● **TASK PROMPT**: In the lines below, look for "name". Copy each line where it appears.

● **RECORDS SUPPLIED**:

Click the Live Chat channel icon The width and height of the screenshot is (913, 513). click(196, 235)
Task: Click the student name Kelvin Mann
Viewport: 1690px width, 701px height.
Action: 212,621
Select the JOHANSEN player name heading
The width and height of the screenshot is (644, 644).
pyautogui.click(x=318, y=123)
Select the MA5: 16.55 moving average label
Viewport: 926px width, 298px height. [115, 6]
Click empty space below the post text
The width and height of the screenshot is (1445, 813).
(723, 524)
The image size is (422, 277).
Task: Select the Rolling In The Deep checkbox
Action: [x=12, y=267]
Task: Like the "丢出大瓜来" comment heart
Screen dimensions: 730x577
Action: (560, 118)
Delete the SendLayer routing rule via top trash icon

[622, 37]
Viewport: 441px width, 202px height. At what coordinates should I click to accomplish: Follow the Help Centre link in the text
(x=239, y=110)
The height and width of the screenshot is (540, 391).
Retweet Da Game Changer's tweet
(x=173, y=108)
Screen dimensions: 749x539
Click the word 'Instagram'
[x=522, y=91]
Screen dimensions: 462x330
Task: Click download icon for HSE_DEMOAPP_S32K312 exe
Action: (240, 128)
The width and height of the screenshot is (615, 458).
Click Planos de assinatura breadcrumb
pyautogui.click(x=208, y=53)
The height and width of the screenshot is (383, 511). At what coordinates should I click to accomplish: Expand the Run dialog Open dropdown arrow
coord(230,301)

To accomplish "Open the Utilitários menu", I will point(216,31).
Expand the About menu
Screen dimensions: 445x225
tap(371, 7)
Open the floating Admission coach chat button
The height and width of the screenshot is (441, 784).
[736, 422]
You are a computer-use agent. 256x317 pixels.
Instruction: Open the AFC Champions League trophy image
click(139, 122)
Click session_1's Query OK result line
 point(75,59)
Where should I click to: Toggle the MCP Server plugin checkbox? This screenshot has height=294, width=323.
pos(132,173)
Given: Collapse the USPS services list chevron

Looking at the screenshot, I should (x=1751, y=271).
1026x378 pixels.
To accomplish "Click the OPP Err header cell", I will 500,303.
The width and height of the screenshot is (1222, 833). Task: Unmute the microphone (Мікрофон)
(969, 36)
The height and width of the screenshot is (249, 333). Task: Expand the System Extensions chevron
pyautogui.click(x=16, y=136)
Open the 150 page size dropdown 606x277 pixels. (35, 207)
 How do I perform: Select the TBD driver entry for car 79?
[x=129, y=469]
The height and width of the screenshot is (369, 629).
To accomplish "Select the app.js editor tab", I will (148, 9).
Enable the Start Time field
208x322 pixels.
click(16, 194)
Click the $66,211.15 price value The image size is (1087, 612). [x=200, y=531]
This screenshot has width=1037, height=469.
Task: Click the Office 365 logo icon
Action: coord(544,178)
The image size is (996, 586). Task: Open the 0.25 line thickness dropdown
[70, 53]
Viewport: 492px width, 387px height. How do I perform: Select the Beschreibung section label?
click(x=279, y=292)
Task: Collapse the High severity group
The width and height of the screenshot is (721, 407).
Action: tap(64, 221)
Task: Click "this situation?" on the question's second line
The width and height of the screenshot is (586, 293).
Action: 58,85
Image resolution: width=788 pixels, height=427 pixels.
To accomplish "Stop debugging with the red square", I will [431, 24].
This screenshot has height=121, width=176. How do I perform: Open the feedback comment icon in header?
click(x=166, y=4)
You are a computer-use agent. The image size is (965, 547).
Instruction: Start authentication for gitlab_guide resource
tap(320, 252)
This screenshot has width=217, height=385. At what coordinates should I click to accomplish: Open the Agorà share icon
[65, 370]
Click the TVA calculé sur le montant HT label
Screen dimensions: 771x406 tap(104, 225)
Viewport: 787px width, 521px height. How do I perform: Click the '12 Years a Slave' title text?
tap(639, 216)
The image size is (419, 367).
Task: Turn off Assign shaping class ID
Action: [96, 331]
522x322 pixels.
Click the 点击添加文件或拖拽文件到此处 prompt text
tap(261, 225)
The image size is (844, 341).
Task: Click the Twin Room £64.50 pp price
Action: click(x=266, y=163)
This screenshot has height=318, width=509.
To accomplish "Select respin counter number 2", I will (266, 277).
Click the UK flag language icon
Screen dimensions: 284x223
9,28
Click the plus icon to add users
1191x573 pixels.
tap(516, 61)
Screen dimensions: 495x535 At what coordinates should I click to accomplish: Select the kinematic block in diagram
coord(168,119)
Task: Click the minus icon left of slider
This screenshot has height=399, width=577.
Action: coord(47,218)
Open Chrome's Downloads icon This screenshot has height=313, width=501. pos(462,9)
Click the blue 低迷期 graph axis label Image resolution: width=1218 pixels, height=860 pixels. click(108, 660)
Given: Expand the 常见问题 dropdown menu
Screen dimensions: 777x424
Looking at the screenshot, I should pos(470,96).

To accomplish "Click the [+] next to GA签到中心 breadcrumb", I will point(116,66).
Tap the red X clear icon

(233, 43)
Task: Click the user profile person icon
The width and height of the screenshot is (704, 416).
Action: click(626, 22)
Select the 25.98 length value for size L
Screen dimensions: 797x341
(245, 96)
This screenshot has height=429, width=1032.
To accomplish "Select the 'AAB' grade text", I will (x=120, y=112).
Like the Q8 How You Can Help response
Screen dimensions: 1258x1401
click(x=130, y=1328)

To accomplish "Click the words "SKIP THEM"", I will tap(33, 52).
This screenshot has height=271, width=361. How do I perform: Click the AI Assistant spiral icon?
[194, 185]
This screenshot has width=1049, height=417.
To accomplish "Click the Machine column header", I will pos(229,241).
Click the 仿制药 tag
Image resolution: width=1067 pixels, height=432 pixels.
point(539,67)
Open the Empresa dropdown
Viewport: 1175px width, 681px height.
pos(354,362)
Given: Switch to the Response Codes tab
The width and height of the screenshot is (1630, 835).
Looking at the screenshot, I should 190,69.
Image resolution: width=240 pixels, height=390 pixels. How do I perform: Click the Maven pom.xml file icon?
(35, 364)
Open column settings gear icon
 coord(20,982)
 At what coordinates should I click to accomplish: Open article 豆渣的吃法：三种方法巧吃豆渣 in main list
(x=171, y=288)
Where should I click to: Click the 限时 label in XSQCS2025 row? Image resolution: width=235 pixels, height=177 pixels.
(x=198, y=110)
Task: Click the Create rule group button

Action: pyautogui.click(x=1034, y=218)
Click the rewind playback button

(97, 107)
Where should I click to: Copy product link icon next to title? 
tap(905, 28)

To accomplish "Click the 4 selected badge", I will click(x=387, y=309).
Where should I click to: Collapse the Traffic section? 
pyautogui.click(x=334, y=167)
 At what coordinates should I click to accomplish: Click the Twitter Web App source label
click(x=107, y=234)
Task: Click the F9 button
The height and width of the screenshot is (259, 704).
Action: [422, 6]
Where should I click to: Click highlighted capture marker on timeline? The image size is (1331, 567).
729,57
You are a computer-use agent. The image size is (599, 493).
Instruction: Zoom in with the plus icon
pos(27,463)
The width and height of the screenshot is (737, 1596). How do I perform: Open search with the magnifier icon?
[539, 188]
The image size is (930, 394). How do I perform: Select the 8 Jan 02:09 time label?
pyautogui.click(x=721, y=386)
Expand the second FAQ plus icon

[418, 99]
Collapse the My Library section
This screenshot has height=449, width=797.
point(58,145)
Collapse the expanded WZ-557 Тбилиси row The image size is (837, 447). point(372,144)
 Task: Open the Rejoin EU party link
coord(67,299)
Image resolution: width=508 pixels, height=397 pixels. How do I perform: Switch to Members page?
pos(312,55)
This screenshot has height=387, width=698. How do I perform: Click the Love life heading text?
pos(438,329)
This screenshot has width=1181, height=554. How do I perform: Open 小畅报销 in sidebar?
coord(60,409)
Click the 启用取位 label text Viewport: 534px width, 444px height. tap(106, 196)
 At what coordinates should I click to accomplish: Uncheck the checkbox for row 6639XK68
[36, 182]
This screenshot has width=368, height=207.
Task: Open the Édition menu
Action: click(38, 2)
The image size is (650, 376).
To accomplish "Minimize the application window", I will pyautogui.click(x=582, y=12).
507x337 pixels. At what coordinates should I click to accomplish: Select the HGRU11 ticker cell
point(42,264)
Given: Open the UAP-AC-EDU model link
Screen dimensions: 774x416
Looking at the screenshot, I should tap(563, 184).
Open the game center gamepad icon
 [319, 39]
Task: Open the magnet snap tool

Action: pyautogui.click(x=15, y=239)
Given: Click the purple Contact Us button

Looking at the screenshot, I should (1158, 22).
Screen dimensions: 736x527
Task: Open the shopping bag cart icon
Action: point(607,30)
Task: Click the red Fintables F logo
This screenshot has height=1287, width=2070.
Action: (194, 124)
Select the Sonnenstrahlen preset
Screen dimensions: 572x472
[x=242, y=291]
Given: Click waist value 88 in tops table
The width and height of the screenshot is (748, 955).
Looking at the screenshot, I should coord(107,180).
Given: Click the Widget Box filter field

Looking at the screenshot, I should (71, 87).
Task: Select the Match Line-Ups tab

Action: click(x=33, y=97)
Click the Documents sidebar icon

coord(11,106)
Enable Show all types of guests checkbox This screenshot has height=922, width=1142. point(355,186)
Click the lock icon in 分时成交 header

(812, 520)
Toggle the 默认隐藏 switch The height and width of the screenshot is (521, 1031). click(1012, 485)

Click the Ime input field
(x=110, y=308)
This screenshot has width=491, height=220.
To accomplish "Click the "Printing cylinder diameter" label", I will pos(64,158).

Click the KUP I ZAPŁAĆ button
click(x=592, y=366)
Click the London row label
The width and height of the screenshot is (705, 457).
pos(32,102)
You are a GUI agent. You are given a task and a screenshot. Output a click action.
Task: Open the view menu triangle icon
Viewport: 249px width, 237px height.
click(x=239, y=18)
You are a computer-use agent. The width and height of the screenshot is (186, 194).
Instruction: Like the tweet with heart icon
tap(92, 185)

● **TASK SOLUTION**:
Task: Click the student name Kelvin Mann
Select the JOHANSEN player name heading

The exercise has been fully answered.